The memory struck me so hard. It felt new. What had I been thinking? What was wrong with me? I didn’t have to hurt him. But he didn’t have to betray me. He didn’t have to defy my trust to purposely hurt me.
He had sex with Aurora.
I couldn’t believe it, or that she wanted him to hurt me. She had always done what she did to keep me away from Eric. That was her goal, to have Eric to herself, not to have me killed. That wasn’t necessary anymore. It may have been in the far past, but not now. I was moving away from Eric. Besides, Todd said this all happened before I had even met Eric, before Aurora had even met Eric.

It didn’t make any sense, and I knew why. Because Todd was lying to me. Lying was nothing new to him. He lied to make me feel scared and hateful. That was always what
he
wanted. He hated me, hated everyone, and now I had an even better reason to hate him. Maybe he wasn’t going to actually hurt me, but he had thought about it. I could tell.

He had a need to control people and make them into what he wanted. He did that to my parents, making them believe he was on his way nowhere. He hid how smart he was and all his successes. But I discovered his secret and he found a way of warping me, too. He made me into a liar. The first time he made me lie was for his drug habit. Then, when I discovered he was going to Yale, he made me lie again. That’s what I hated most about him, how he warped my sense and made me change.
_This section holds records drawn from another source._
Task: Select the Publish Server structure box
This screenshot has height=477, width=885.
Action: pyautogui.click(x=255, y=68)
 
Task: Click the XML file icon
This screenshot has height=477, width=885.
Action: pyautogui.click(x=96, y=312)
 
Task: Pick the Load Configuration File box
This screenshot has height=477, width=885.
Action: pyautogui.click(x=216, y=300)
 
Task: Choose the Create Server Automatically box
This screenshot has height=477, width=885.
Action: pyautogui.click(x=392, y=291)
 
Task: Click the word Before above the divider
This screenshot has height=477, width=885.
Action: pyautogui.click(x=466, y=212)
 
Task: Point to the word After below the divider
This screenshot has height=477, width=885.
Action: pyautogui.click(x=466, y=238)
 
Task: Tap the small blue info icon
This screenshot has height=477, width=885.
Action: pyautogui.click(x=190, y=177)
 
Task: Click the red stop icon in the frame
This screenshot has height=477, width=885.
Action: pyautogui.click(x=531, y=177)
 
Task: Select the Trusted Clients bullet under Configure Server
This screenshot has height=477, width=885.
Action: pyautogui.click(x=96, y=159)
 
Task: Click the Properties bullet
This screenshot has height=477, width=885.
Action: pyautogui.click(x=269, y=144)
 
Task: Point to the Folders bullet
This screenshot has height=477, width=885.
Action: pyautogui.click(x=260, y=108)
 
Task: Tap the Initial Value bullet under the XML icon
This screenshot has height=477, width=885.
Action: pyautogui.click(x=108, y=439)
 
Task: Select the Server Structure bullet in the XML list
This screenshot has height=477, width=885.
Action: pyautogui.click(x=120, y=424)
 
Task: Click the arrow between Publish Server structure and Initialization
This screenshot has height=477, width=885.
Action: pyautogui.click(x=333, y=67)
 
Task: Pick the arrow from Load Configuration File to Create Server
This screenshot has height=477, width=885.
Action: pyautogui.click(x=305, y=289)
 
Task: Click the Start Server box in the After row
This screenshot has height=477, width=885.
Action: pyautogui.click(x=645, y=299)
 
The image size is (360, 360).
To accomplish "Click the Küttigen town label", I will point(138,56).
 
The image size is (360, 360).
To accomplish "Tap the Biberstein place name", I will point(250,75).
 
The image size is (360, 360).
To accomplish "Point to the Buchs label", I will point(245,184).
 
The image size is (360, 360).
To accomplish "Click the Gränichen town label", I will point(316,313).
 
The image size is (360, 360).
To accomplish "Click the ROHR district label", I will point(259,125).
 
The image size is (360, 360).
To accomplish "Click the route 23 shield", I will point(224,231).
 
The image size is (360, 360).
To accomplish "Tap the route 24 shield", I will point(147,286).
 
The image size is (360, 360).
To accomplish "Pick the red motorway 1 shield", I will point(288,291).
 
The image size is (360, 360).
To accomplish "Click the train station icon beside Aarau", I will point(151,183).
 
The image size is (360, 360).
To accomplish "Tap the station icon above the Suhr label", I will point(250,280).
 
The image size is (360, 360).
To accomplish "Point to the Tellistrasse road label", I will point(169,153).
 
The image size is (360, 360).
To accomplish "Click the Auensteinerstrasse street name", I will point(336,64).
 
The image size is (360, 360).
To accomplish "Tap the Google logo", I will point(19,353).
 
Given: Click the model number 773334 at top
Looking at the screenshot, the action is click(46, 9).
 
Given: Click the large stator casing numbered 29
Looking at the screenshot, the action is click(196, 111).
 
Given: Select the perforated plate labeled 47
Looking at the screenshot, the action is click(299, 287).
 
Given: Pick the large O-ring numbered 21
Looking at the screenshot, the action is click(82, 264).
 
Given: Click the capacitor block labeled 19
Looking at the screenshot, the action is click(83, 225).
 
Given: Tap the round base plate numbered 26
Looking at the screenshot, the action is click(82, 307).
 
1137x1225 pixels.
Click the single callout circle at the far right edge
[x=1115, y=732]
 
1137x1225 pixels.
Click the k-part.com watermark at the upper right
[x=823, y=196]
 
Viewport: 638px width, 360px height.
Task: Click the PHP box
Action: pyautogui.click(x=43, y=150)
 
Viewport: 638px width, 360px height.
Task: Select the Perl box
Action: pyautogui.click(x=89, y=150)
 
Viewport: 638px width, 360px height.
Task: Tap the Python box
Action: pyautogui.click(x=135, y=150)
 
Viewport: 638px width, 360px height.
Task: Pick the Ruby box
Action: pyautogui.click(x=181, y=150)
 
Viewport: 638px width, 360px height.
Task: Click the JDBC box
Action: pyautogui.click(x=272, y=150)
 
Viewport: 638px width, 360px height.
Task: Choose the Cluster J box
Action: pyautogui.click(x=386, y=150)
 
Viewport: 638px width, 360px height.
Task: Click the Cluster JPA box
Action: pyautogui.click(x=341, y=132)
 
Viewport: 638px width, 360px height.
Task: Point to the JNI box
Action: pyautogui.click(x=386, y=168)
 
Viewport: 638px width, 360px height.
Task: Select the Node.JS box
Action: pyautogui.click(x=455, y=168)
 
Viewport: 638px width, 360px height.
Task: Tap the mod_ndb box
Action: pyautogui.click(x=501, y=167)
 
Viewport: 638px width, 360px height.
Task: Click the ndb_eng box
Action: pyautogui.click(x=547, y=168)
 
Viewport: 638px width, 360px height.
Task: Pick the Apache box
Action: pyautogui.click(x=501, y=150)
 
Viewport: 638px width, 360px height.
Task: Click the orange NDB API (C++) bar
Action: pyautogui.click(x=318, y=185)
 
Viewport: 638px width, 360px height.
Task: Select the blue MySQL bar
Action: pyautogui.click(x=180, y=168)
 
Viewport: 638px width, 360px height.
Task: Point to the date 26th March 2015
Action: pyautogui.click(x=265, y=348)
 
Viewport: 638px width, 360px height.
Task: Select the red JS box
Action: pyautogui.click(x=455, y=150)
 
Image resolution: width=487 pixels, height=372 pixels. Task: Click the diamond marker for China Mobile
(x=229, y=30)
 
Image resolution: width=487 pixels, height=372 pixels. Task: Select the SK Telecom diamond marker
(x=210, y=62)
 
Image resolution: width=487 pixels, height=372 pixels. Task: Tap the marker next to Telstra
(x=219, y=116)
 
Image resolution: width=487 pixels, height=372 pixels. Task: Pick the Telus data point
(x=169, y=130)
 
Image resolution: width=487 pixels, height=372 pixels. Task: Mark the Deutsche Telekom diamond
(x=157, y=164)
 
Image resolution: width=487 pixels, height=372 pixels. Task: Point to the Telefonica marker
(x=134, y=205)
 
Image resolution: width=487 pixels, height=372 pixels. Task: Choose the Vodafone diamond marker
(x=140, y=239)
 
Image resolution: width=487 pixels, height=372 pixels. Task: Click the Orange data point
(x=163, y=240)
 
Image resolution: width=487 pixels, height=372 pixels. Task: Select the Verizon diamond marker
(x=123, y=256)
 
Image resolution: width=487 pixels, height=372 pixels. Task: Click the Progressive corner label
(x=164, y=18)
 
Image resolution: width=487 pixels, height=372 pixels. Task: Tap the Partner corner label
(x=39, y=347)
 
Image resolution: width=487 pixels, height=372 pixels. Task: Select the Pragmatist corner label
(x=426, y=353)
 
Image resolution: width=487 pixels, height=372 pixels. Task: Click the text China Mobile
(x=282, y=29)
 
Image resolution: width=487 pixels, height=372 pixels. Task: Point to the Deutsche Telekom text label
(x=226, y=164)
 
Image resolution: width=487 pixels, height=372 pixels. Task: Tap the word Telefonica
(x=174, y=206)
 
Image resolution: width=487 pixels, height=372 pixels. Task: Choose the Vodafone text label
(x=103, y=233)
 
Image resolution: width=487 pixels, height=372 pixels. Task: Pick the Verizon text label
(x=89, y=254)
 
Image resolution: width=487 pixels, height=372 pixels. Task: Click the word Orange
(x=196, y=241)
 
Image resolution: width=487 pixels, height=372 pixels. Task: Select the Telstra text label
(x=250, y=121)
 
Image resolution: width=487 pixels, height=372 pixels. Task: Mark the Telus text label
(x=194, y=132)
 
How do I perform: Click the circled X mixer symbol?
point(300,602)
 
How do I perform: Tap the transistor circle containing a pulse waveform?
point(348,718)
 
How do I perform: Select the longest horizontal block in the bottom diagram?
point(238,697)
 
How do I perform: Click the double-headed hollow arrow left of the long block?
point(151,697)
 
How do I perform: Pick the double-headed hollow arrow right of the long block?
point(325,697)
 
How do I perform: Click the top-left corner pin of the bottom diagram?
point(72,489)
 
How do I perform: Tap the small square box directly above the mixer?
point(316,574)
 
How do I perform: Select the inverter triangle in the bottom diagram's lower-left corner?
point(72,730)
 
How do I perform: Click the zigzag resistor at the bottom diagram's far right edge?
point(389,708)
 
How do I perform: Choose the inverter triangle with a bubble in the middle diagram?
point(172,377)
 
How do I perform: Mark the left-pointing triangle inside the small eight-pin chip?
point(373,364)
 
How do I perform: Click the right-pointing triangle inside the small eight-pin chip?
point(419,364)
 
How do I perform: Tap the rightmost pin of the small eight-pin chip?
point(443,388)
He’s the reason I was able to become so secretive, lying whenever I wanted and hiding what I really thought. That was how I could easy to lie to Aurora each time I saw her, how I learned to manipulate people. I would never be as good as Todd, but I still had manipulated Eric for a while. I convinced him to lie to Aurora and keep my secret. I was becoming more like Todd each day, and that was a frightening thought.